- _原文材料_:

1.Floyd

#include <bits/stdc++.h>
using namespace std;
const int N=1e4+50;
const int inf=0x3f3f3f3f;
int g[N][N],n,m;
void floyd()
{
    for(int k=1;k<=n;k++)
    {
        for(int i=1;i<=n;i++)
        {
         ///必要时剪枝
         ///if(g[i][k]<inf)
            for(int j=1;j<=n;j++)
                g[i][j]=min(g[i][k]+g[k][j],g[i][j]);
        }
    }
}
int main()
{
    int a,b,c;
    while(scanf("%d%d",&n,&m)!=EOF&&n&&m)
    {
        for(int i=1;i<=n;i++)
        {
            for(int j=1;j<=n;j++)
                g[i][j]=inf;
        }
        while(m--)
        {
            scanf("%d%d%d",&a,&b,&c);
            if(c<g[a][b])
                g[a][b]=g[b][a]=c;
        }
        floyd();
        cout<<g[1][n]<<'\n';
    }
    return 0;
}

 (/▽\) 新加~floyd对无向图的优化 https://blog.csdn.net/lanshuizhiyun/article/details/77864648

2.Dijkstra

<1>朴素版

#include <bits/stdc++.h>
using namespace std;
const int N=1e4+50;
const int inf=0x3f3f3f3f;
int g[N][N],dis[N],vis[N];
int n,m;
void dijk()
{
    memset(vis,0,sizeof(vis));
    for(int i=1;i<=n;i++)
        dis[i]=g[1][i];
    vis[1]=1;
    dis[1]=0;
    for(int i=1;i<=n;i++)
    {
        int pos,minn=inf;
        for(int j=1;j<=n;j++)
        {
            if(!vis[j]&&minn>dis[j])
            {
                pos=j;
                minn=dis[j];
            }
        }
        vis[pos]=1;
        for(int j=1;j<=n;j++)
        {
            if(!vis[j]&&dis[j]>dis[pos]+g[pos][j])
                dis[j]=dis[pos]+g[pos][j];
        }
    }
}
int main()
{
    int a,b,c;
    while(scanf("%d%d",&n,&m)!=EOF&&n&&m)
    {
        for(int i=1;i<=n;i++)
            for(int j=1;j<=n;j++)
                g[i][j]=inf;
        while(m--)
        {
            scanf("%d%d%d",&a,&b,&c);
            if(c<g[a][b])
                g[a][b]=g[b][a]=c;
        }
        dijk();
        cout<<dis[n]<<'\n';
    }
    return 0;
}

 

<2>dijkstra+堆优化(邻接矩阵存图)

#include <bits/stdc++.h>
using namespace std;
const int inf=0x3f3f3f3f;
const int N=1e4+10;
int n,m;

struct qnode
{
    int v;
    int c;
    qnode(int _v=0,int _c=0):v(_v),c(_c){}
    bool operator <(const qnode &r)const
    {
        return c>r.c;
    }
};

struct Edge
{
    int v,cost;
    Edge(int _v=0,int _cost=0):v(_v),cost(_cost){}
};

vector<Edge>E[N];
bool vis[N];
int dis[N];

void dijk(int n,int start)

- _练习题目_:
[a] 把这份最短路代码里以“(/▽\) 新加”开头的那一段改写得更简短，保留主要信息。
[b] 把这份最短路代码中从"dis[i]=g[1][i];"一直到"if(!vis[j]&&minn>dis[j])"的这一段原样抄写下来。
[c] 这份最短路代码里，常量 inf 被设成了多少？

- _存档记录_:
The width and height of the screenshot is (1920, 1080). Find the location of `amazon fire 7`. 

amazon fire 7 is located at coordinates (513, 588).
--
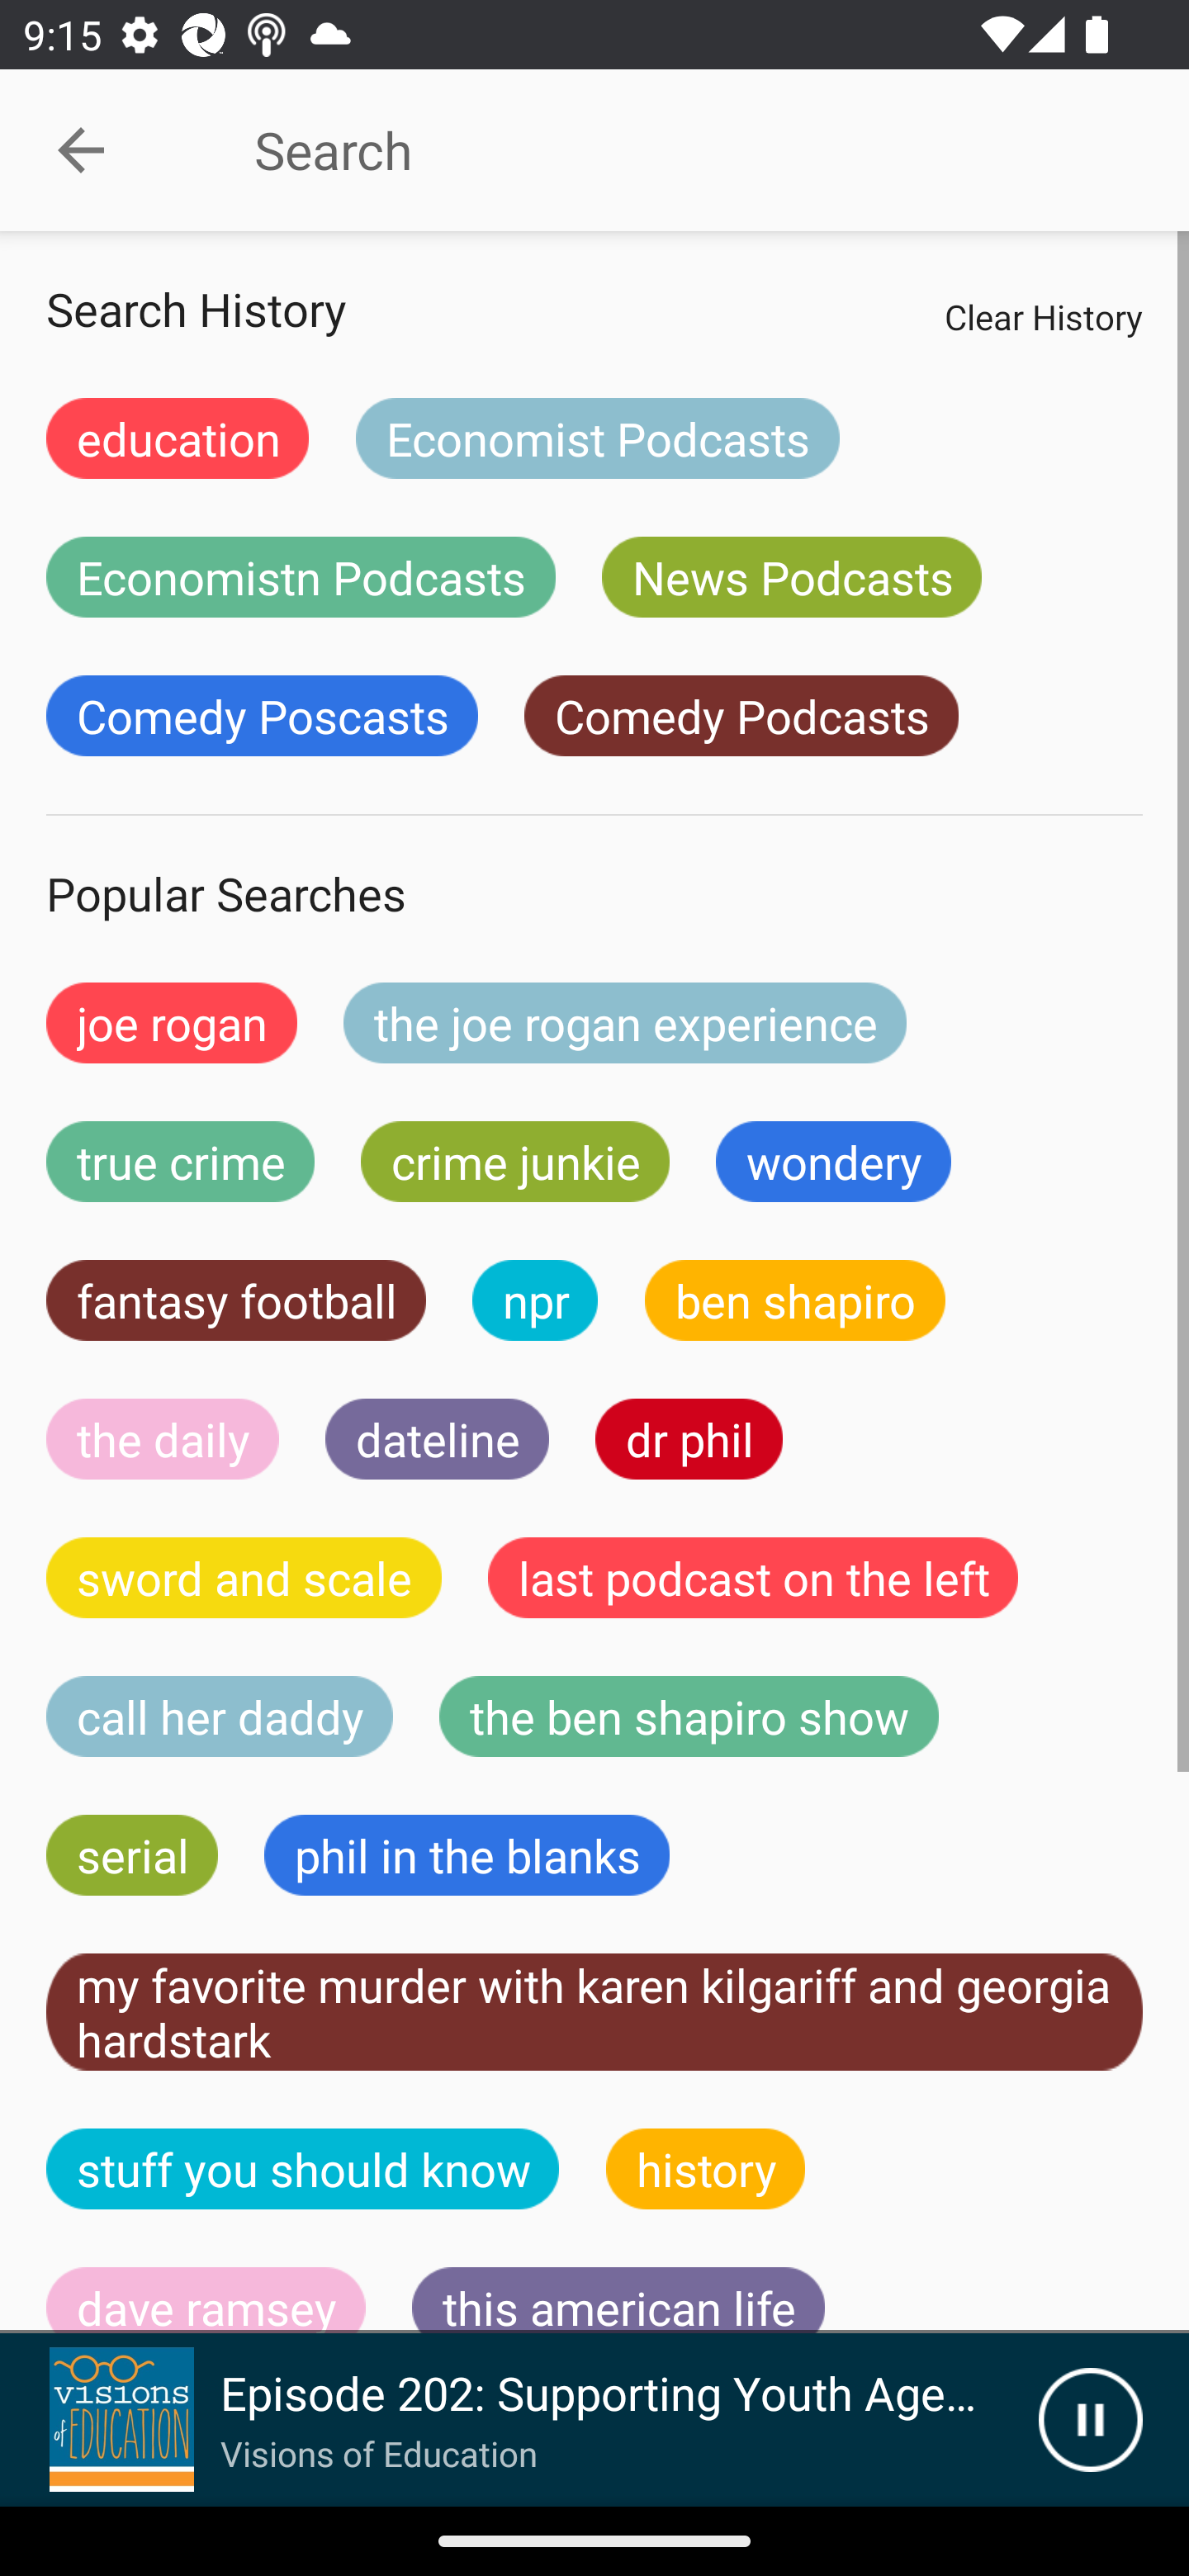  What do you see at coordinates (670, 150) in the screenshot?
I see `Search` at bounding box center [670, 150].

- _参考答案_:
[a] 新增：Floyd 对无向图的优化，链接 https://blog.csdn.net/lanshuizhiyun/article/details/77864648

[b]
dis[i]=g[1][i];
    vis[1]=1;
    dis[1]=0;
    for(int i=1;i<=n;i++)
    {
        int pos,minn=inf;
        for(int j=1;j<=n;j++)
        {
            if(!vis[j]&&minn>dis[j])

[c] 0x3f3f3f3f